Domestically, Mr. Rudd delivered Australia’s formal national apology to indigenous Australians. In education, his government introduced Australia’s first-ever nationwide school curriculum, undertook the biggest-ever capital investment program in Australian schools with the building of thousands of new state of the art libraries across the country, as well as introducing the first-ever mandatory national assessment system of literacy and numeracy standards. In health, Mr. Rudd in 2010 negotiated with the Australian states a National Health and Hospitals Reform Agreement, the biggest reform and investment in the health system since the introduction of Medicare 30 years before. His government established a national network of leading-edge cancer care centers across Australia, before introducing the world’s first ever plain-packaging regime for all tobacco products. To improve the rate of organ and tissue donation, he established Australia’s first National Organ and Tissue Transplant Authority. In 2010, his government introduced Australia’s first-ever paid parental leave scheme and implemented the biggest increase in, and reform of, the age pension since federation.

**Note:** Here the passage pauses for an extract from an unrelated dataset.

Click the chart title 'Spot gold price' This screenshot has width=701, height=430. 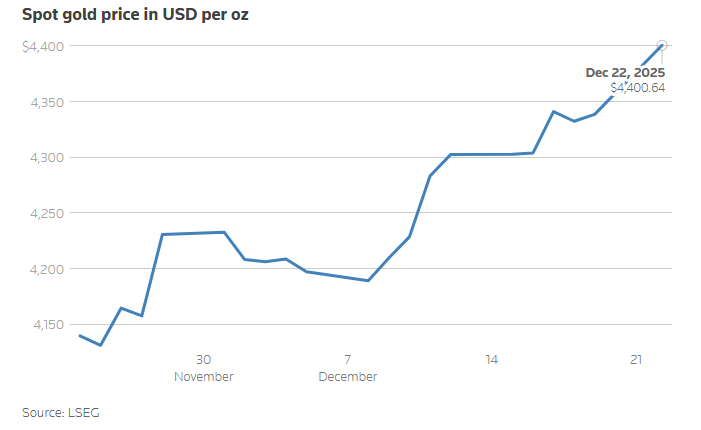click(135, 16)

He also founded the National Broadband Network to deliver high-speed broadband for every household, business, school, hospital, and GP in the country.

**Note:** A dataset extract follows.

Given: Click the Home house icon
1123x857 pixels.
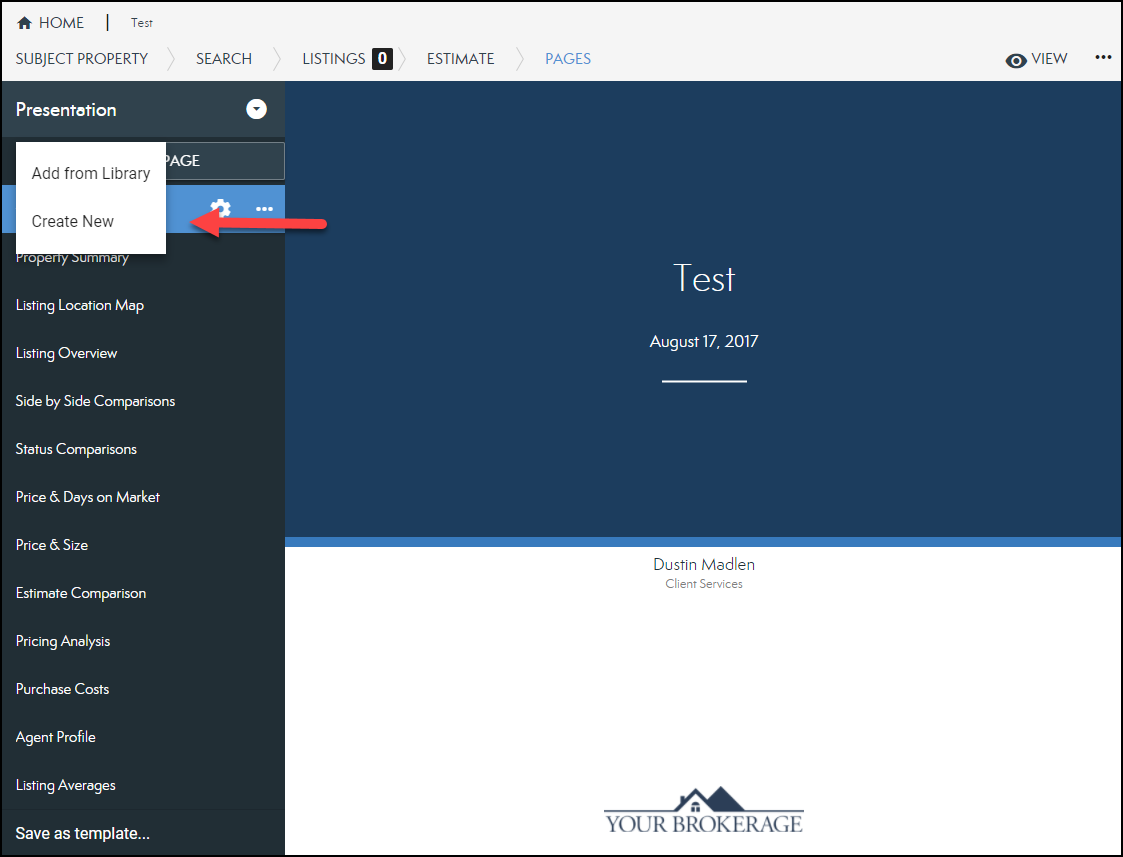Looking at the screenshot, I should [25, 23].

Mr. Rudd joined the Asia Society Policy Institute as its inaugural President in January 2015. ASPI is a “think-do tank” dedicated to using second-track diplomacy to assist governments and businesses in resolving policy challenges within Asia, and between Asia and the West. He is also Chair of the Independent Commission on Multilateralism where he is leading a review of the UN system over the 2015-16 period. In 2014, Mr. Rudd was a Senior Fellow at the Harvard Kennedy School where he completed a major policy paper U.S.-China 21: The Future of U.S.-China Relations Under Xi Jinping. He is a Distinguished Fellow at Chatham House in London, a Distinguished Statesman with the Center for Strategic and International Studies in Washington, and a Distinguished Fellow at the Paulson Institute in Chicago. Mr. Rudd is a member of the Comprehensive Nuclear-Test-Ban Treaty Organization’s Group of Eminent Persons. He is proficient in Mandarin Chinese and serves as a Visiting Professor at Tsinghua University in Beijing, and he co-chairs the World Economic Forum’s China Council.

Mr. Rudd in his private capacity has established the Australian National Apology Foundation to continue to promote reconciliation and closing the gap between indigenous and non-indigenous Australians. He has also established the Asia Pacific Community Foundation to promote the cause of regional economic, security, and environmental collaboration across the region.